Al rosso della rivoluzione, intendeva sostituire quel giallo che rappresentava anche la Divisione Asiatica, braccio armato di quella che definiva “controrivoluzione”. A narrarne l’odissea fu proprio Ossendowski, dalla cui penna arrivano minuziose descrizioni di conflitti e scontri che caratterizzarono gli anni della Rivoluzione.
Il polacco, una sorta di Omero dei suoi tempi, traccia uno sfondo vivido che, lungi dall’essere un mero sfondo, diventa tutt’uno con la storia del Barone.

Fonte: https://www.lanuovacarne.it/wp-content/uploads/2023/05/von-Ungern-Stenberg-la-nuova-carne-4.jpg
Dagli occhi di Ossendowski: il Barone Folle
Affascinati dall’Oriente, entrambi sono rapiti dalle steppe, dalle usanze locali, nonché dalla religione. Ma si ritrovano ad osservare la realtà da due prospettive contrapposte.
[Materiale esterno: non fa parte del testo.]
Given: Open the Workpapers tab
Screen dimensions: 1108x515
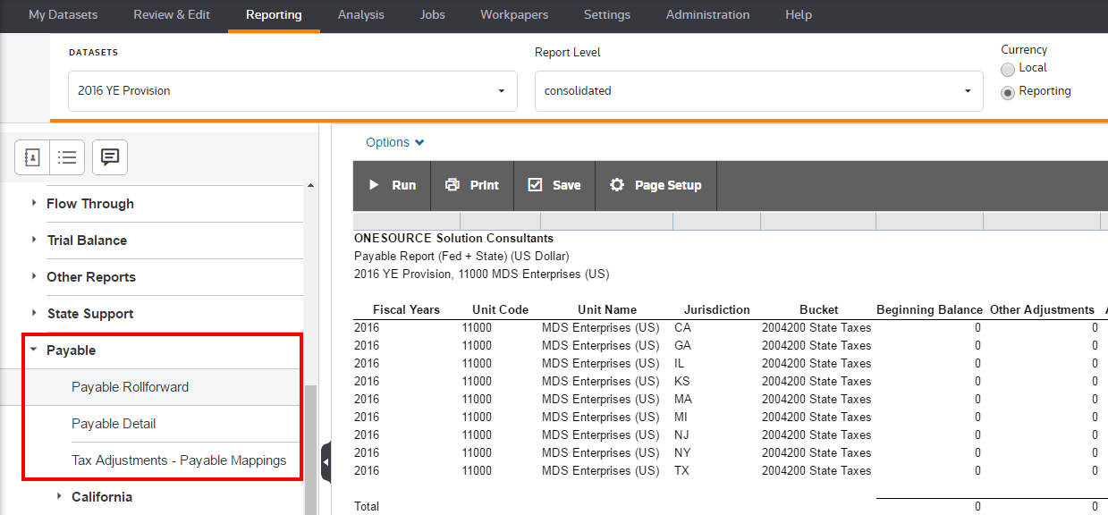Looking at the screenshot, I should (514, 15).
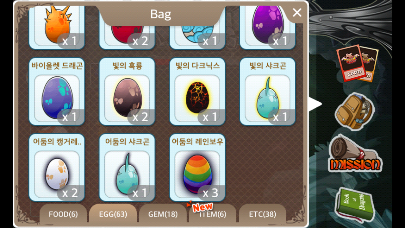Screen dimensions: 405x228
Task: Open the Card collection icon
Action: tap(357, 63)
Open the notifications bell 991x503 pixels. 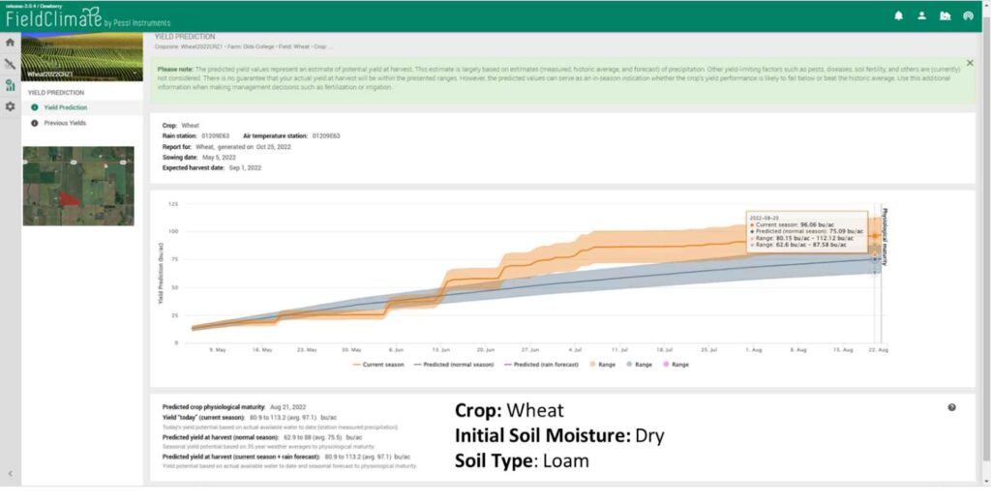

Ossendowski, partendo “dalla quiete profonda dell’inverno siberiano”, intende giungere alle porte della mitica Agartha. Qui, sarà al cospetto del “Re del mondo”, colui che tesse la trama delle vicende dell’uomo di cui conosce ogni intreccio.
Chissà se, nell’intricata tela di questa misteriosa figura, trovava spazio anche la storia dell’eccentrico Barone, ormai a tutti gli effetti alfiere della lotta ai Bolscevichi.
I suoi “occhi d’acciaio”, sin dalla gioventù, guardavano dall’alto in basso quelle classi protagoniste del disegno comunista, osservando invece colmi d’orgoglio lo stemma di famiglia.
Il petto si gonfia al ricordar le sue origini, che narrano gesta di cavalieri teutonici e condottieri, tra cui il nipote di Gengis Khan, Batu. In questa vita “consacrata alla guerra“, macchiare di sangue l’armatura decorata da medaglie fu inevitabile. La storia di Von Ungren e del suo contingente si tinge di un rosso accesso, parlando di assalti e saccheggi.
Giunse persino ad Ulan Bator, nell’odierna Mongolia e all’epoca sotto il gioco cinese, dove fondò la sua teocrazia lamaista, ultimo baluardo contro la “depravazione rivoluzionaria“. Probabilmente, il “Re del Mondo”, per il nostro protagonista, aveva in mente ben altro destino. Le utopie politiche, mescolate a quelle credenze orientali che tanto lo affascinarono, s’infrangono improvvisamente. L’asceta “brutale“, questo uno dei molteplici soprannomi, pecca di hybris.
Credette, forse, di essere al sicuro nella sua yurta, una sorta di altare per Von Ungren, che scorgeva in sé il ritratto di un semidio. Il “Dio della guerra” è costretto ad abbandonare il campo di battaglia. Condannato alla fucilazione, il gelido silenzio delle steppe è rotto solo dal metallo dei fucili.
Il nostro protagonista, si avvia alla conclusione della sua storia. Per un’ultima volta, Von Ungren, colui che credette di essere una divinità, osserva le steppe che fanno da contorno a questa grottesca piéce.
Fissa negli occhi i suoi carcerieri. Nello stupore generale, ingoia la croce di San Giorgio, in segno di scherno verso i bolscevichi. Intanto, le palpebre si fanno pesanti.
Un singolo tonfo, sordo, poi il nulla. Dio è morto.